Menyambung pernyataan tersebut Wakil Gubernur Sumbar Audy joinaldy mengatakan salah satu hasil rapat dengan Kementerian Kehutanan adalah kemungkinan Pemerintah Provinsi mengelola lahan yang telah dikembalikan tersebut dengan menunjuk pihak-pihak tertentu dengan sistem bagi hasil.
Dengan cara demikian masyarakat yang menggantungkan hidup di lahan sawit itu tetap bisa diberdayakan untuk bekerja guna menopang perekonomian keluarga. Sementara negara juga mendapatkan Penerimaan Negara Bukan Pajak (PNBP).
Namun dalam pelaksanaannya nanti Pemprov Sumbar diminta untuk terus berkoordinasi dengan Kementerian Kehutanan dan Lingkungan Hidup.

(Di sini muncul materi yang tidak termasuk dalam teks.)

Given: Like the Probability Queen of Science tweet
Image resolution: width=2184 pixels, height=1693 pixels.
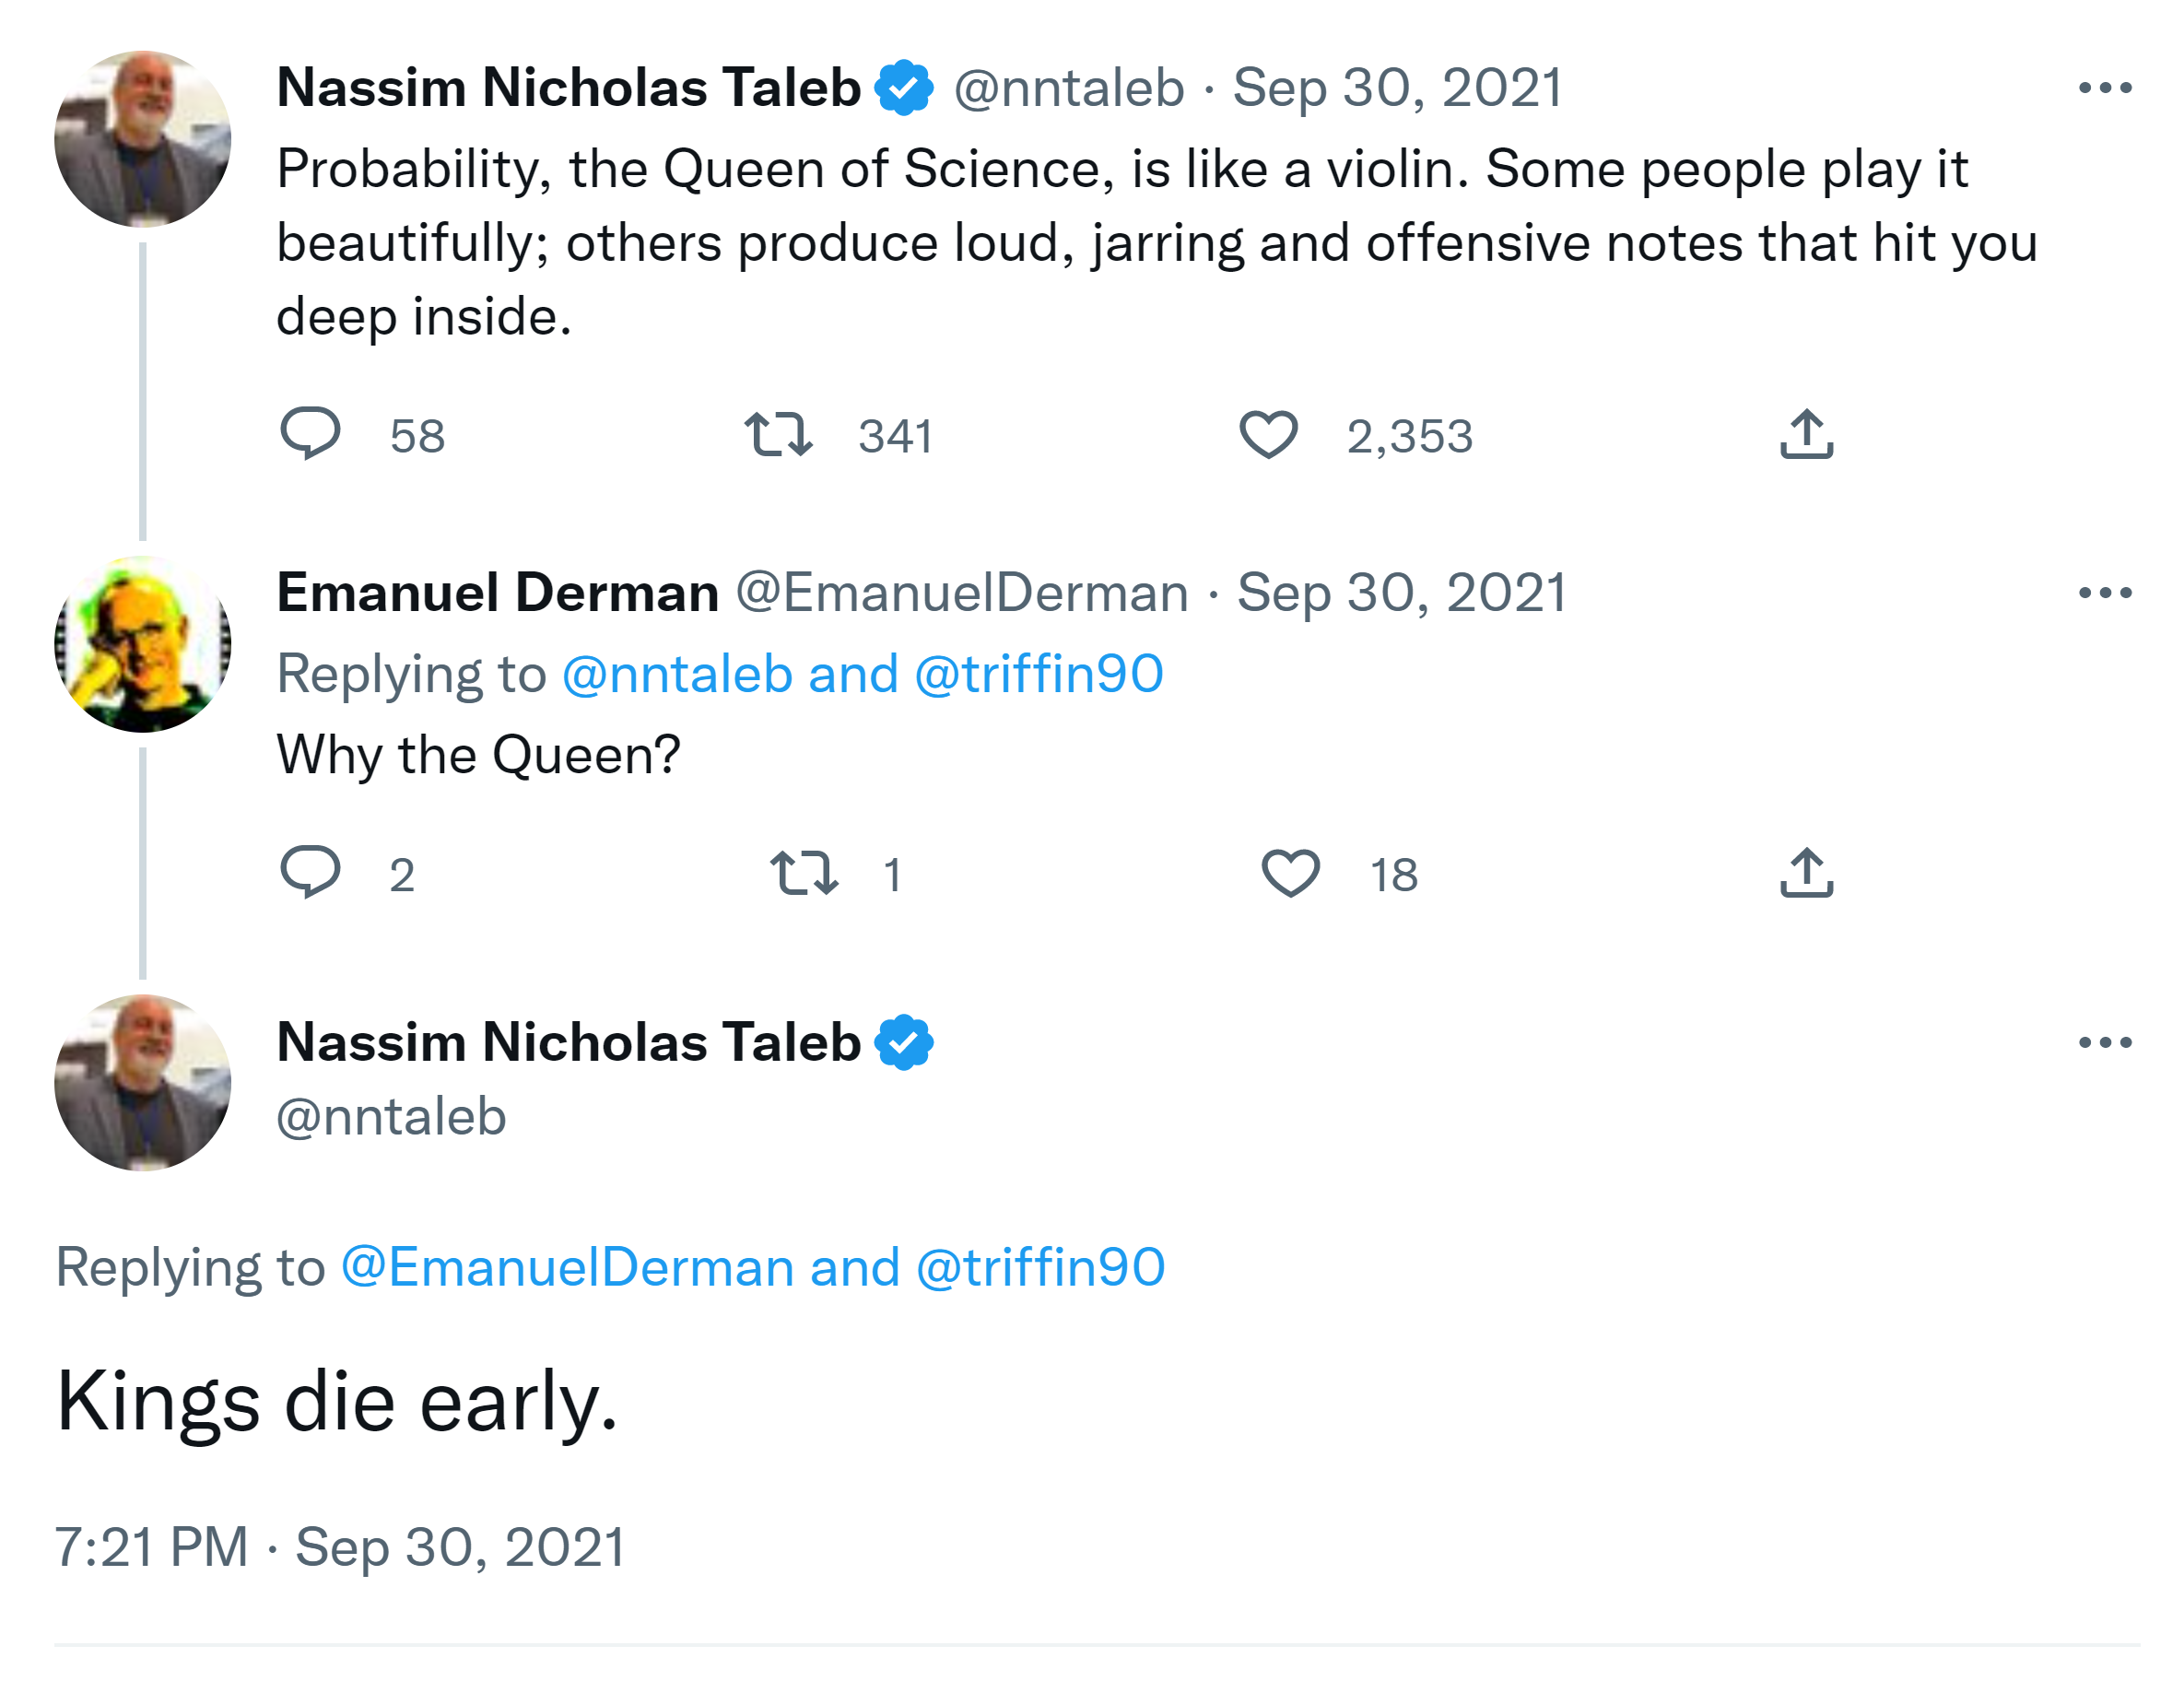Looking at the screenshot, I should tap(1268, 434).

Kapolda Sumatera Barat Irjen pol Toni Harmanto mengatakan hingga Juli 2021 sudah ada 1112 ha lahan yang awalnya di okupasi oleh masyarakat secara ilegal, dikembalikan kepada negara.

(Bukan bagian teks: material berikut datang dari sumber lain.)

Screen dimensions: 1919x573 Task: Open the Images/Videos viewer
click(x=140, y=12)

Ia mengatakan jumlah itu masih akan terus meningkat kemungkinan hingga lebih dari 2000 hektare karena saat ini tim masih bergerak di lapangan.
Namun ia menilai masih perlu upaya tingkat lanjut karena jumlah lahan yang di okupasi secara ilegal itu kemungkinan mencapai 9000 hektare.

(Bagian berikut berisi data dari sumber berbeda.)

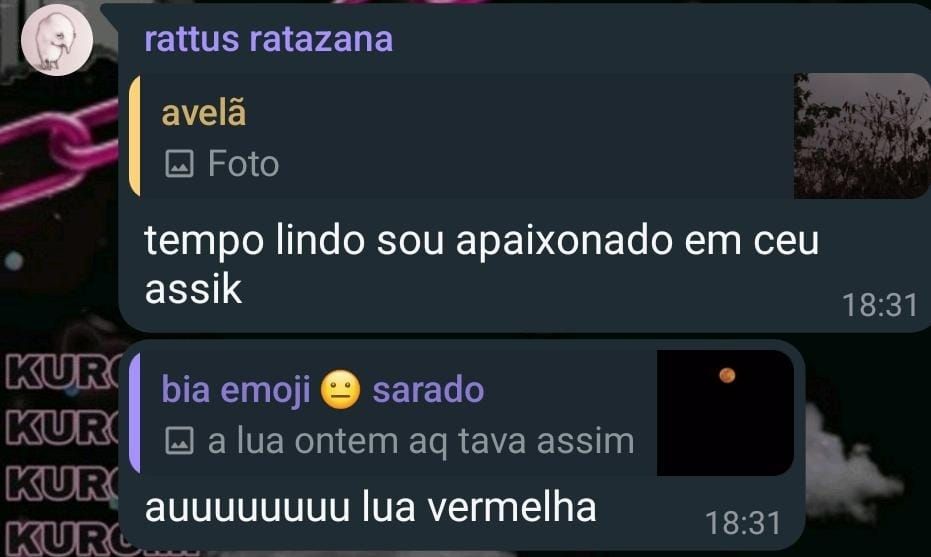
Task: Click the neutral face emoji in name
Action: (340, 391)
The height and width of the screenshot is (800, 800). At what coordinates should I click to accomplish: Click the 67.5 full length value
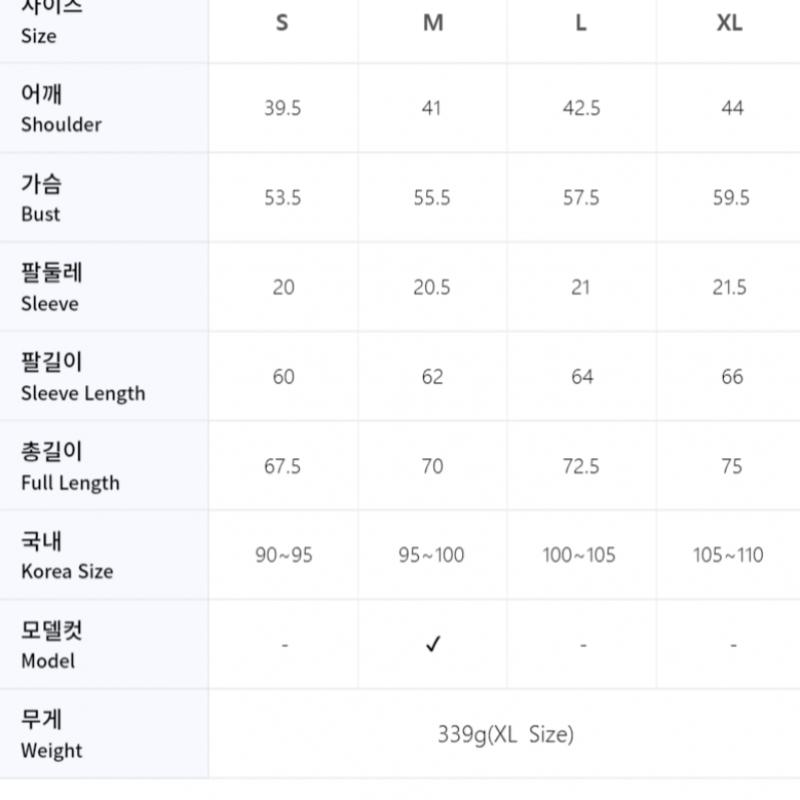point(282,466)
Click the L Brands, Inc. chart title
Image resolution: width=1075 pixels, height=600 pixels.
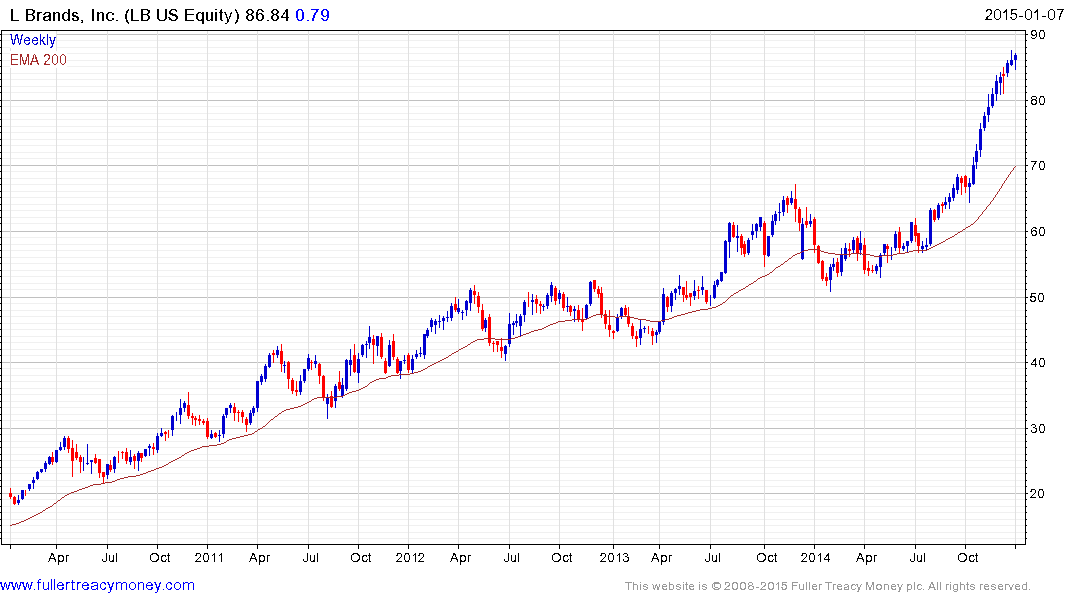[125, 15]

Berdasarkan hasil koordinasi dengan Kementerian Kehutanan yang telah menyerahkan kewenangan kepada Pemprov Sumbar untuk menyelesaikan persoalan itu. Ia merekomendasikan untuk mengedepankan sosialisasi dan negosiasi kepada oknum masyarakat agar secara sukarela menyerahkan lahan negara yang telah diokulasi tersebut.
Hal itu dilakukan untuk menghindari konflik sosial dan peranan sosial di di masyarakat Air Bangis karena sebagian masyarakat menggantungkan ekonomi di lahan sawit tersebut.
Bupati Pasaman Barat, Hamsuardi menyambut baik langkah langkah yang telah diambil oleh Pemprov Sumbar. Menurutnya dengan adanya kepastian hukum masyarakat juga akan diuntungkan.
Permasalahan okupasi laga kawasan hutan di Air Bangis menurut Kepala Dinas Kehutanan Sumbar Yozarwardi bermula pencabutan izin HPH PT Rimba Baru Lestari dan PT Rimba Swasembada (HTI) oleh Menteri Kehutanan sehingga terjadi "open-access" perambahan atau okupasi oleh oknum masyarakat.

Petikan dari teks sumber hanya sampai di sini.